1. Open YAZE → **Debug → Agent Chat**
2. Select **"Network"** mode
3. Enter server URL: `ws://localhost:8765` (or remote server)
4. Click **"Connect to Server"**
5. Host or join sessions like local mode

#### Core Features

**Session Management:**
- Unique 6-character session codes
- Participant tracking with join/leave notifications
- Real-time message broadcasting
- Persistent chat history

**Connection Management:**
- Health monitoring endpoints (`/health`, `/metrics`)
- Graceful shutdown notifications
- Automatic cleanup of inactive sessions
- Rate limiting (100 messages/minute per IP)

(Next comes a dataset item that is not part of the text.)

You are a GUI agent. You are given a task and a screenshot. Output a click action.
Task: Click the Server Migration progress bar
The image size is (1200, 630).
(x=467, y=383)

#### Advanced Features (v2.0)

**ROM ROM Synchronization**
Share ROM edits in real-time:
- Send base64-encoded diffs to all participants
- Automatic ROM hash tracking
- Size limit: 5MB per diff
- Conflict detection via hash comparison

**Snapshot Multimodal Snapshot Sharing**
Share screenshots and images:
- Capture and share specific editor views
- Support for multiple snapshot types (overworld, dungeon, sprite, etc.)
- Base64 encoding for efficient transfer
- Size limit: 10MB per snapshot

**Proposal Proposal Management**
Collaborative proposal workflow:
- Share AI-generated proposals with all participants
- Track proposal status: pending, accepted, rejected
- Real-time status updates broadcast to all users
- Proposal history tracked in server database

**AI Agent Integration**
Server-routed AI queries:
- Send queries through the collaboration server
- Shared AI responses visible to all participants
- Query history tracked in database
- Optional: Disable AI per session

#### Protocol Reference

The server uses JSON WebSocket messages over HTTP/WebSocket transport.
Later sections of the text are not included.